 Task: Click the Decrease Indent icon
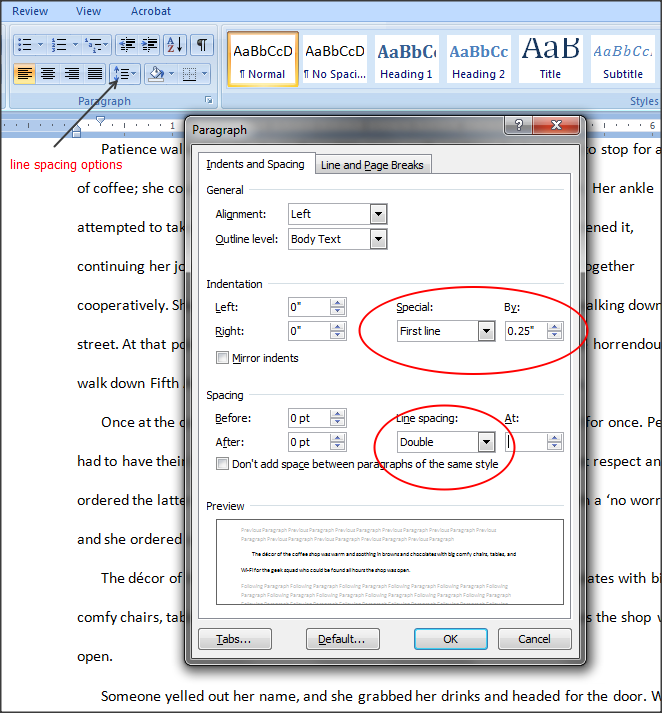[x=126, y=45]
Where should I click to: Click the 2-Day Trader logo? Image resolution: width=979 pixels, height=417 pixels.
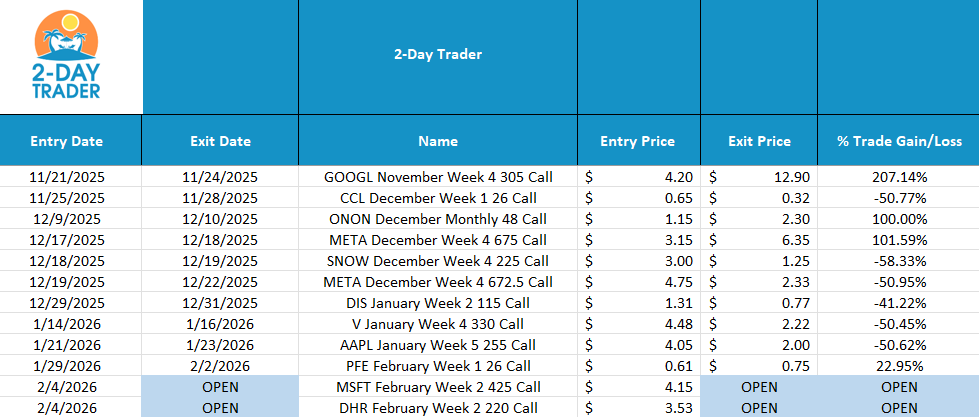tap(71, 57)
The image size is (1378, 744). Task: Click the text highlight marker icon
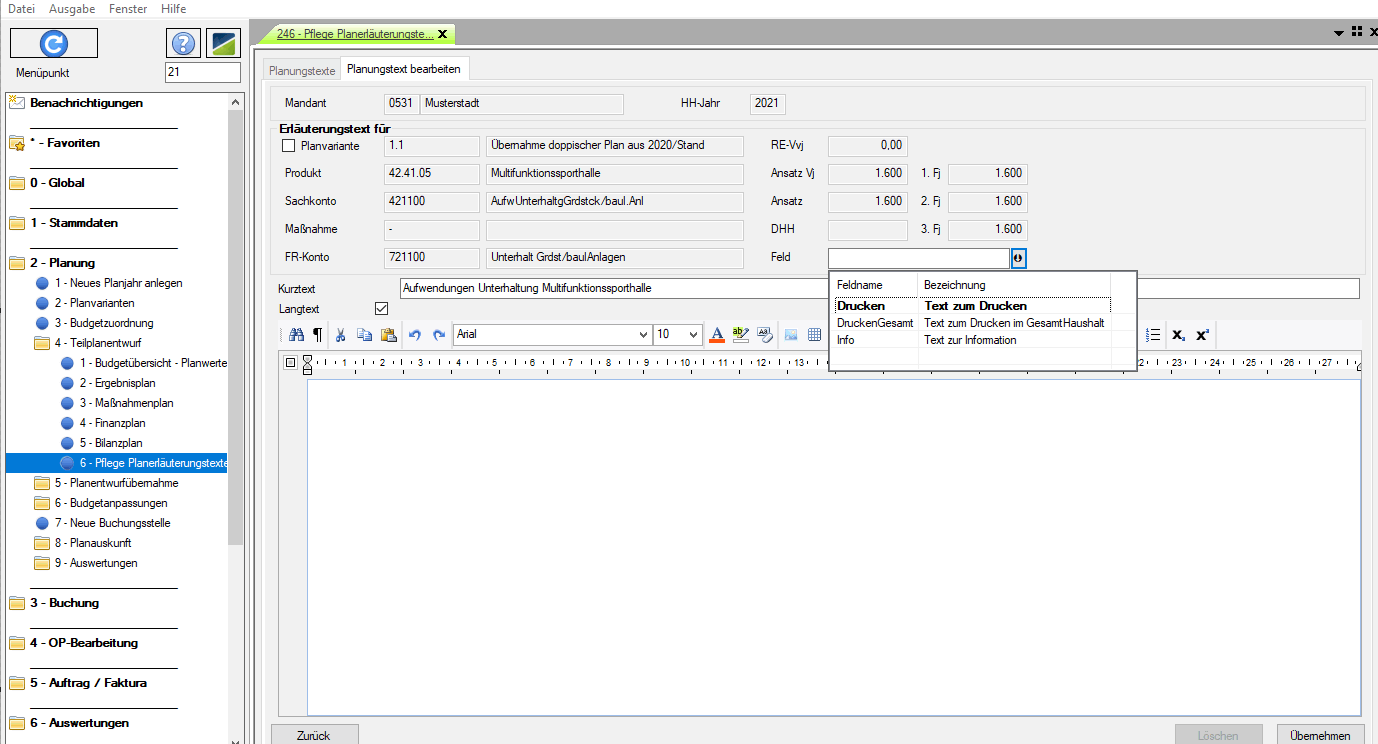[740, 335]
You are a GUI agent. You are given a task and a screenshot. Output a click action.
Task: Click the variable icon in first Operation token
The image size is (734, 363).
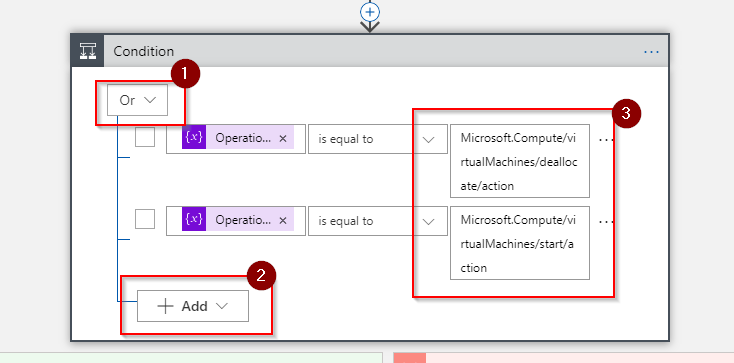194,137
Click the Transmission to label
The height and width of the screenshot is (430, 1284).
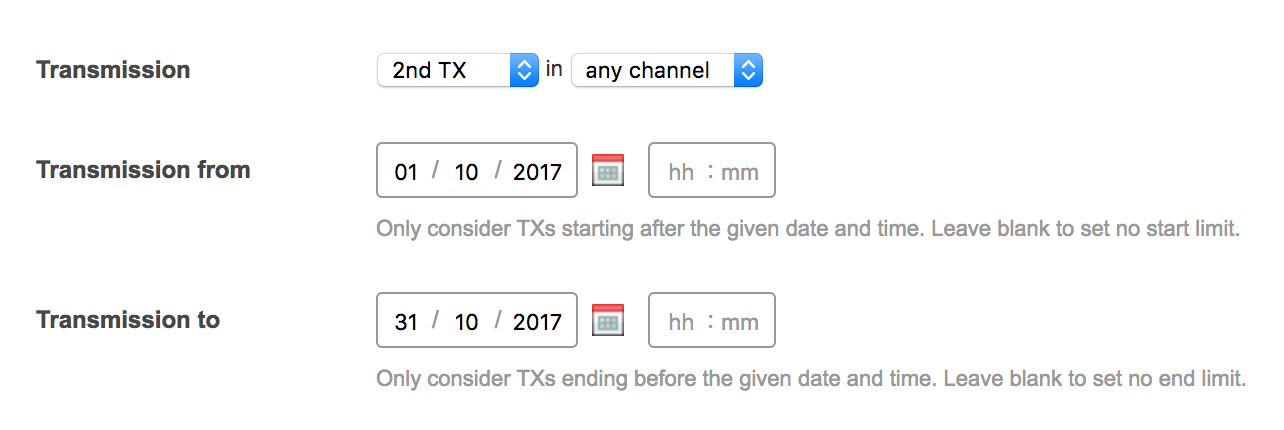point(128,320)

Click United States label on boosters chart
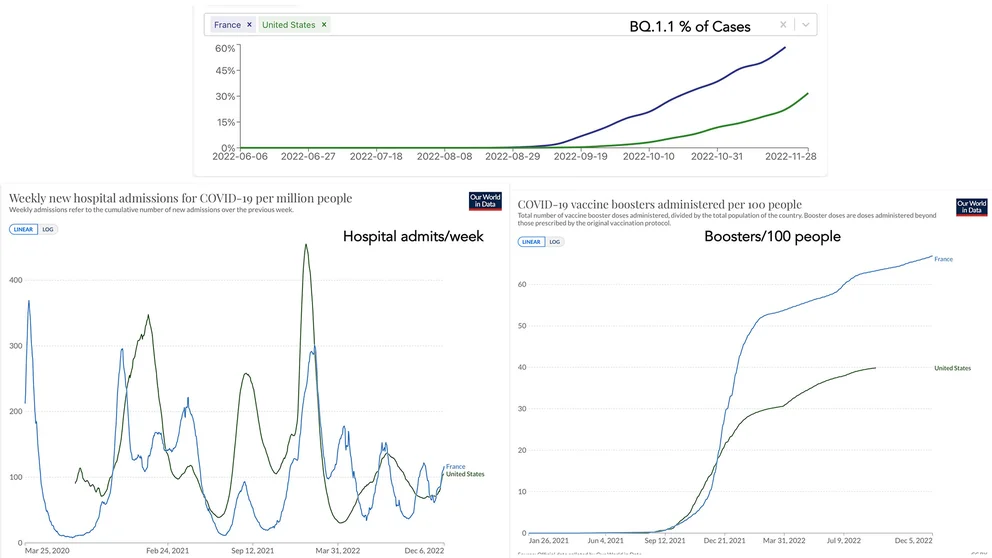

^^^^^^^^^^^^^^^^

What needs to be done —
Give every line of the rows above as a JSON list of strings, one string per line. Leave out blank lines and the pictures.

Response to this exercise —
[
  " Task: Click the Decrease Indent icon",
  "[x=126, y=45]",
  "Where should I click to: Click the 2-Day Trader logo? Image resolution: width=979 pixels, height=417 pixels.",
  "tap(71, 57)",
  "The image size is (1378, 744). Task: Click the text highlight marker icon",
  "[740, 335]",
  "You are a GUI agent. You are given a task and a screenshot. Output a click action.",
  "Task: Click the variable icon in first Operation token",
  "The image size is (734, 363).",
  "194,137",
  "Click the Transmission to label",
  "The height and width of the screenshot is (430, 1284).",
  "point(128,320)",
  "Click United States label on boosters chart"
]